INSTRUCTIONS TO FOLLOW:
Repeat every line of the following items word for word.

A block of data:
───

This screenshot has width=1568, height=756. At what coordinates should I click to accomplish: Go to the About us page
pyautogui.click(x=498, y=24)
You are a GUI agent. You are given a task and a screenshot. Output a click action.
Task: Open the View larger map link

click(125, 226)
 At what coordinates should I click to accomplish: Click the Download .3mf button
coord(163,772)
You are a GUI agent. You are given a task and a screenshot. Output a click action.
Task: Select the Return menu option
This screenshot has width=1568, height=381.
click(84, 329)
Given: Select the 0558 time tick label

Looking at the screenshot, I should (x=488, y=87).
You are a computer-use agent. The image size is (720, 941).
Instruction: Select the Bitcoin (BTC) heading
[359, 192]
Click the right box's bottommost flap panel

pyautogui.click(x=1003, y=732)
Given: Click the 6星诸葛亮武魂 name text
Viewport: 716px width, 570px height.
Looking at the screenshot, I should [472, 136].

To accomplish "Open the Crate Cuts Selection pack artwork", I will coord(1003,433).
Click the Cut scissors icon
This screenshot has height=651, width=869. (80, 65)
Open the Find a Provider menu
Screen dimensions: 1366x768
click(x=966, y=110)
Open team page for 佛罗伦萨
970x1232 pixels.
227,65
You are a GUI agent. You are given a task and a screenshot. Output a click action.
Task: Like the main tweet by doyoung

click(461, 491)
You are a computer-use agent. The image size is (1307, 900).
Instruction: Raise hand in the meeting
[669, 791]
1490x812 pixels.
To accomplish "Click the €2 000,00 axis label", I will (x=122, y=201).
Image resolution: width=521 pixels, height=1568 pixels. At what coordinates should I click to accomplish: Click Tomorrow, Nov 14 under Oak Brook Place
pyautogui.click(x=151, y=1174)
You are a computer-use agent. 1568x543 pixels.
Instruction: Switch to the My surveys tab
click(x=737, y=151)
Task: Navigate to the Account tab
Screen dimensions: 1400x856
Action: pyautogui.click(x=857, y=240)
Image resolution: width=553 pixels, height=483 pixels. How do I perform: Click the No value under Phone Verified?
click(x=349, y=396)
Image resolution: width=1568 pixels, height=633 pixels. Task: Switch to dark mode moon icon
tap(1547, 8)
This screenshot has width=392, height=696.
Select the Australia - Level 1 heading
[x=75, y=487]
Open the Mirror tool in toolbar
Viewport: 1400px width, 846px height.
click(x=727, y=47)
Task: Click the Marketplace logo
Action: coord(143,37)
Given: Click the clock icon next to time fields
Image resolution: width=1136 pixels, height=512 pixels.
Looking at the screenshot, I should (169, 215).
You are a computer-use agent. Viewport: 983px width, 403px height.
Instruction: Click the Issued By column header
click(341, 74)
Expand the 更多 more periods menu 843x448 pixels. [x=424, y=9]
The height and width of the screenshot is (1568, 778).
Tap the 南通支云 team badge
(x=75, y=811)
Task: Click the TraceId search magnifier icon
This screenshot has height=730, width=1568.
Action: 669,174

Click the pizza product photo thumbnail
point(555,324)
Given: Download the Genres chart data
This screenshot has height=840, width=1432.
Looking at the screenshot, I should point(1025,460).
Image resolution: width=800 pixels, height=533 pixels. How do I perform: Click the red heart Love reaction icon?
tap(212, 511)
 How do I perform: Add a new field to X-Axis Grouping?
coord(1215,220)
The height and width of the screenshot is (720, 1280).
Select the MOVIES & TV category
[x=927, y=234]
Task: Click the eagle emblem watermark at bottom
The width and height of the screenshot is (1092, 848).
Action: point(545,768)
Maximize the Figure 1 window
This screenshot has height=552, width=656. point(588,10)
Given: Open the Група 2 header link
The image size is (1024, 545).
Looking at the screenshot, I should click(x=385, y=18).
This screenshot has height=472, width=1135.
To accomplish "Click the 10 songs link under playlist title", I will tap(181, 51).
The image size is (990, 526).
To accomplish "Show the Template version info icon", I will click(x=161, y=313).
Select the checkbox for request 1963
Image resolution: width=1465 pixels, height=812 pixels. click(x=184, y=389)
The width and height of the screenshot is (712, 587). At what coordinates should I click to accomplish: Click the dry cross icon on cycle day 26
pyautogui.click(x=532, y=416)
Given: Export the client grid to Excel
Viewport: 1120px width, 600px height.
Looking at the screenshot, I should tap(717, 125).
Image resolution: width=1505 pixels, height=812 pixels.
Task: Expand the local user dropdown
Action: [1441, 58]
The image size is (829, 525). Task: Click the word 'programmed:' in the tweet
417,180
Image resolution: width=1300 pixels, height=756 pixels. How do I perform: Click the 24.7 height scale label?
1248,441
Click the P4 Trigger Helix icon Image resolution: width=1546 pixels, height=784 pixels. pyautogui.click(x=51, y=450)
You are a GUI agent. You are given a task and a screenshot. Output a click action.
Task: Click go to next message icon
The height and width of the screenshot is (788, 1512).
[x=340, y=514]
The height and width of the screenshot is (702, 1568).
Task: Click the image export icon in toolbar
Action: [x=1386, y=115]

───

THE REPLY:
This screenshot has width=1568, height=756. At what coordinates should I click to accomplish: Go to the About us page
pyautogui.click(x=498, y=24)
You are a GUI agent. You are given a task and a screenshot. Output a click action.
Task: Open the View larger map link

click(125, 226)
 At what coordinates should I click to accomplish: Click the Download .3mf button
coord(163,772)
You are a GUI agent. You are given a task and a screenshot. Output a click action.
Task: Select the Return menu option
This screenshot has width=1568, height=381.
click(84, 329)
Given: Select the 0558 time tick label

Looking at the screenshot, I should (x=488, y=87).
You are a computer-use agent. The image size is (720, 941).
Instruction: Select the Bitcoin (BTC) heading
[359, 192]
Click the right box's bottommost flap panel

pyautogui.click(x=1003, y=732)
Given: Click the 6星诸葛亮武魂 name text
Viewport: 716px width, 570px height.
Looking at the screenshot, I should [472, 136].

To accomplish "Open the Crate Cuts Selection pack artwork", I will coord(1003,433).
Click the Cut scissors icon
This screenshot has height=651, width=869. (80, 65)
Open the Find a Provider menu
Screen dimensions: 1366x768
click(x=966, y=110)
Open team page for 佛罗伦萨
970x1232 pixels.
227,65
You are a GUI agent. You are given a task and a screenshot. Output a click action.
Task: Like the main tweet by doyoung

click(461, 491)
You are a computer-use agent. The image size is (1307, 900).
Instruction: Raise hand in the meeting
[669, 791]
1490x812 pixels.
To accomplish "Click the €2 000,00 axis label", I will (x=122, y=201).
Image resolution: width=521 pixels, height=1568 pixels. At what coordinates should I click to accomplish: Click Tomorrow, Nov 14 under Oak Brook Place
pyautogui.click(x=151, y=1174)
You are a computer-use agent. 1568x543 pixels.
Instruction: Switch to the My surveys tab
click(x=737, y=151)
Task: Navigate to the Account tab
Screen dimensions: 1400x856
Action: pyautogui.click(x=857, y=240)
Image resolution: width=553 pixels, height=483 pixels. How do I perform: Click the No value under Phone Verified?
click(x=349, y=396)
Image resolution: width=1568 pixels, height=633 pixels. Task: Switch to dark mode moon icon
tap(1547, 8)
This screenshot has width=392, height=696.
Select the Australia - Level 1 heading
[x=75, y=487]
Open the Mirror tool in toolbar
Viewport: 1400px width, 846px height.
click(x=727, y=47)
Task: Click the Marketplace logo
Action: coord(143,37)
Given: Click the clock icon next to time fields
Image resolution: width=1136 pixels, height=512 pixels.
Looking at the screenshot, I should (169, 215).
You are a computer-use agent. Viewport: 983px width, 403px height.
Instruction: Click the Issued By column header
click(341, 74)
Expand the 更多 more periods menu 843x448 pixels. [x=424, y=9]
The height and width of the screenshot is (1568, 778).
Tap the 南通支云 team badge
(x=75, y=811)
Task: Click the TraceId search magnifier icon
This screenshot has height=730, width=1568.
Action: 669,174

Click the pizza product photo thumbnail
point(555,324)
Given: Download the Genres chart data
This screenshot has height=840, width=1432.
Looking at the screenshot, I should point(1025,460).
Image resolution: width=800 pixels, height=533 pixels. How do I perform: Click the red heart Love reaction icon?
tap(212, 511)
 How do I perform: Add a new field to X-Axis Grouping?
coord(1215,220)
The height and width of the screenshot is (720, 1280).
Select the MOVIES & TV category
[x=927, y=234]
Task: Click the eagle emblem watermark at bottom
The width and height of the screenshot is (1092, 848).
Action: point(545,768)
Maximize the Figure 1 window
This screenshot has height=552, width=656. point(588,10)
Given: Open the Група 2 header link
The image size is (1024, 545).
Looking at the screenshot, I should click(x=385, y=18).
This screenshot has height=472, width=1135.
To accomplish "Click the 10 songs link under playlist title", I will tap(181, 51).
The image size is (990, 526).
To accomplish "Show the Template version info icon", I will click(x=161, y=313).
Select the checkbox for request 1963
Image resolution: width=1465 pixels, height=812 pixels. click(x=184, y=389)
The width and height of the screenshot is (712, 587). At what coordinates should I click to accomplish: Click the dry cross icon on cycle day 26
pyautogui.click(x=532, y=416)
Given: Export the client grid to Excel
Viewport: 1120px width, 600px height.
Looking at the screenshot, I should tap(717, 125).
Image resolution: width=1505 pixels, height=812 pixels.
Task: Expand the local user dropdown
Action: [1441, 58]
The image size is (829, 525). Task: Click the word 'programmed:' in the tweet
417,180
Image resolution: width=1300 pixels, height=756 pixels. How do I perform: Click the 24.7 height scale label?
1248,441
Click the P4 Trigger Helix icon Image resolution: width=1546 pixels, height=784 pixels. pyautogui.click(x=51, y=450)
You are a GUI agent. You are given a task and a screenshot. Output a click action.
Task: Click go to next message icon
The height and width of the screenshot is (788, 1512).
[x=340, y=514]
The height and width of the screenshot is (702, 1568).
Task: Click the image export icon in toolbar
Action: [x=1386, y=115]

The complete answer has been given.